- Nostalgia Critic: Kids, do yourself a favor. Find somebody that works in a chain factory and punch 'em. Don't explain why, don't even introduce yourself, just punch 'em in the fucking face.
- Nostalgia Critic: This has gotta be, like, the ninth level I've come across that's a factory. Maybe they want you to get a job there.
- Nostalgia Critic: Let's just take a look at the game that we humans used to call, "Blues Brothers". But as of nowadays, people like to call it an unholy dick storm of shit-cheese! God, this game is awful. The worst thing to be associated with the movie since "Blues Brothers 2000". Oh, that's right, I fucking went there!
- [in the game, Elwood is trying to ride a snake-dragon-thing, but it keeps knocking him off every chance it gets, making the Critic angrier and angrier]
- Nostalgia Critic: What the hell is this thing anyway? Let me see what it says in the instruction book.
- [looks in the Blues Brothers SNES manual; reads]
- Nostalgia Critic: "Snake: A friendly creature; you can jump on its back and control it." Does that look *remotely friendly to you*? Does it act like it's friendly? If it's so friendly, how come he's always trying to knock me off and push me down every chance he gets?
- [after losing, a game over screen comes up, only it says "The Blues Brothers Concert Over"]
- Nostalgia Critic: [raging] Oh, concert over? I'LL SAY IT IS!
- [the Critic takes the cartridge out of the system, then throws it out of his house; then he fires a gun at the cartridge repeatedly]
- [the Critic was so frustrated with the game that he just got rid of it]

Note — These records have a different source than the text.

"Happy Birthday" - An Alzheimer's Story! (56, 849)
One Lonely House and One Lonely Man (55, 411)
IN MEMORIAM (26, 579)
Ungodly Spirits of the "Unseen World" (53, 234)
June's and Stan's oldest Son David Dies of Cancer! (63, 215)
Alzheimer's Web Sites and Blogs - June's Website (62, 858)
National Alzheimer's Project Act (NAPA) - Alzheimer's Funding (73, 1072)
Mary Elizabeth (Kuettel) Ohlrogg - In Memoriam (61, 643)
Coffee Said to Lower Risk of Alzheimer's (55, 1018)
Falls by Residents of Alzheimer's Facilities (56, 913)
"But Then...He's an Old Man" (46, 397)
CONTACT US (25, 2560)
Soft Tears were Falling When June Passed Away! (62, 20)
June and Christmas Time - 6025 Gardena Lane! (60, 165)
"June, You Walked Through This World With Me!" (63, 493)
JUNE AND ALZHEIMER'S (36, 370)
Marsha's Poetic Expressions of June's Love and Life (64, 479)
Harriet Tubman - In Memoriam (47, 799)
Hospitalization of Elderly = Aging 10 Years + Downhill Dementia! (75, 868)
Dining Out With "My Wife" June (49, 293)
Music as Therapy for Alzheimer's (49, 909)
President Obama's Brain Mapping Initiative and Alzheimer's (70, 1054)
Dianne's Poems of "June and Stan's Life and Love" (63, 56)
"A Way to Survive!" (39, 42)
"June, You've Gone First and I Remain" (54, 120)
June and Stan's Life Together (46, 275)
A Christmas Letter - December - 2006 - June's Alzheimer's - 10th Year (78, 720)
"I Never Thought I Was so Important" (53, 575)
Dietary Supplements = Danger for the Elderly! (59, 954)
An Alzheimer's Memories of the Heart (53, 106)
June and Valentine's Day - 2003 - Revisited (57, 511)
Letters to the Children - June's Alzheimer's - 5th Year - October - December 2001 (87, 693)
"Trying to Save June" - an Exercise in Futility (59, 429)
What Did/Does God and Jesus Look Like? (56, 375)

- Nostalgia Critic: I'm sorry, I couldn't review any more of that shit. I mean, that game is terrible! That is a god-awful game! It has nothing to do with the movie, the... floors made of Crisco, the controls are insane, IT IS TERRIBLE! It's a TERRIBLE, TERRIBLE game! And I pity the poor sucker that comes ACROSS that game and TRIES to play it.
- Chester A. Bum: [outside the house] Oh my God, a video game! Bleu-Ass Brothers. Must be French.
- Nostalgia Critic: I'm The Nostalgic Critic, and...
- [puts hands in praying position]
- Nostalgia Critic: God have mercy on his soul.
- Chester A. Bum: [heard playing the game] Oh my God, it's exactly like the movie!... Cake makes you stronger? I-I don't understand that, I... Wow, the... floor sure is slippery, isn't it? Heh-heh... I thought I was supposed to be getting OUT of the jukebox!
- [after a few seconds]
- Chester A. Bum: Okayyy, just... go up the chain there, guy! Heh... C'mon, go up the chain... Go up THE CHAIN!... Oh, look! A flying snake! Hello, flying snake! How are you... HE PUSHED ME! THAT'S IT, I'VE HAD ENOUGH OF THIS GAME! I'M TOSSING THIS SO SOME OTHER IDIOT CAN FIND IT!
- Dominic: [coming across game] Oy, what's this?
- Nostalgia Critic: Well, you did it. You bought the DVD, good for you. I guess that means we have to give you something a little extra, don't we? How about a review? Yes, we all enjoy reviews, don't we? Now, what should it be? Hmm. I know! How about a video game that REALLY PISSES ME THE FUCK OFF! 'Cause that's all you wanna see, isn't it? YOU JUST WANNA SEE ME BE ANGRY! DANCE, MONKEY, DANCE!
- [catches breath]
- Nostalgia Critic: Well, waste no time beating around the bush.
- [begins review]
- Nostalgia Critic: I swear this game is a sadist of expectations. It gives you a bunch of time, it takes it away! It gives you a bunch of records, it takes it away!
- [imitating a marionette handler]
- Nostalgia Critic: "We're the puppet masters! Dance, puppet, dance! Oh-ho-ho-ho!" Fu-fu-fu-FUCK!